On the surgical strikes…

I am very sorry that this issue is being politicised in this manner. The very fact of a statement and its veracity being questioned after having been read out by the director general of military operations (DGMO) is very wrong.

Does the strike imply a gradual shift of India from a soft state image towards a hard one?

I wouldn’t make generalisations like that. Because in what has happened, diplomacy has played a major role. If you take the reactions after Uri, all, including our South Asian neigbhours have backed us starting with Bangladesh and Afghanistan, who also feel the pain of Pakistan’s terrorism. The US, European Parliament, Saudi Arabia, Bahrain, the UAE and Qatar, were severely critical of the Uri attack. Such support is unprecedented. You cannot carry out a military operation in isolation. And it has been carried out in the background of a successful diplomatic strike. Germany and Russia came out very strongly in India’s support. Even China has not offered unqualified support to Pakistan.

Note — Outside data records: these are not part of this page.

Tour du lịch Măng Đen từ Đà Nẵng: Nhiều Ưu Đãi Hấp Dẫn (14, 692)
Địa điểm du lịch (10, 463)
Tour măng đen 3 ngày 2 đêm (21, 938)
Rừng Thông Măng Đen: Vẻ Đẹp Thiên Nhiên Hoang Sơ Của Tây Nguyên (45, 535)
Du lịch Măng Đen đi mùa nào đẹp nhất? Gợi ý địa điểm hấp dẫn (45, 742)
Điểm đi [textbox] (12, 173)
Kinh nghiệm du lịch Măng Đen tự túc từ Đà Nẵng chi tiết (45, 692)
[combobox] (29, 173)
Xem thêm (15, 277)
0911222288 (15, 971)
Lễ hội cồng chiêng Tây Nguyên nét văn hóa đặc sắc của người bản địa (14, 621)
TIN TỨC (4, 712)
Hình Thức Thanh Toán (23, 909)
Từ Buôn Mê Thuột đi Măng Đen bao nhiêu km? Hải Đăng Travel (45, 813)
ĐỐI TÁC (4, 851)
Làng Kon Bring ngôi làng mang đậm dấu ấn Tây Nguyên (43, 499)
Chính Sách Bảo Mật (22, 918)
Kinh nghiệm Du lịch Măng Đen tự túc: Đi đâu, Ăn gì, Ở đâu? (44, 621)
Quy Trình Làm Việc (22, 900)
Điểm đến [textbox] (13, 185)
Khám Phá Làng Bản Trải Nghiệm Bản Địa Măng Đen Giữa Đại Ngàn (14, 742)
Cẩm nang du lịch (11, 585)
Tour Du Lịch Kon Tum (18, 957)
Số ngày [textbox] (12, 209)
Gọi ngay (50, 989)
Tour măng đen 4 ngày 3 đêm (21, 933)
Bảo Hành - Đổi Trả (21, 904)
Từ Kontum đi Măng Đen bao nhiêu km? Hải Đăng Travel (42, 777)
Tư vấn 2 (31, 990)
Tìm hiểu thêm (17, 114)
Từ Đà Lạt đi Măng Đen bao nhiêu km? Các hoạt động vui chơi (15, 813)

What do you think of the government’s stand that video footage of the strikes won’t be made public?

There is a huge amount of satellite-based information and from the drones. You should not expose what your assets are. That is a decision which only the military and intelligence agencies can help take. This is a decision best left to the government and the Prime Minister.

Why is the Pakistan government denying that such a strike ever took place?

The Pakistan Army is a joke because of such blatant lies. Nobody takes it seriously any more.

Where do you see the bilateral relations going to from here? Do you see an escalation?

Pakistan military is chaffing. It will try to take revenge and we should be prepared for it. Also, let us not function in a manner that is dehumanising. There is no harm in school children coming to India, relatives visiting, for Sufi tourism or for hospital treatment. We should welcome these because the narrative becomes what they see for themselves in India — which is much different from the lessons of hate in their history books.

India’s neighbours like Sri Lanka are clearly tiring of the India-Pak hostility. How relevant is Saarc now and what future does it have?

We should gradually disengage from Saarc. It has become a propaganda for Pakistani obstructionism. Unlike our relations with Asean, which have not progressed, relations with Saarc has not.

What would be the implications of Pakistan being declared a terrorist state?

I don’t think that will happen in the near future for the simple reason that it is a country with nuclear weapons. Ostracising Pakistan completely is not realistic. How will it be meaningful if China doesn’t support it?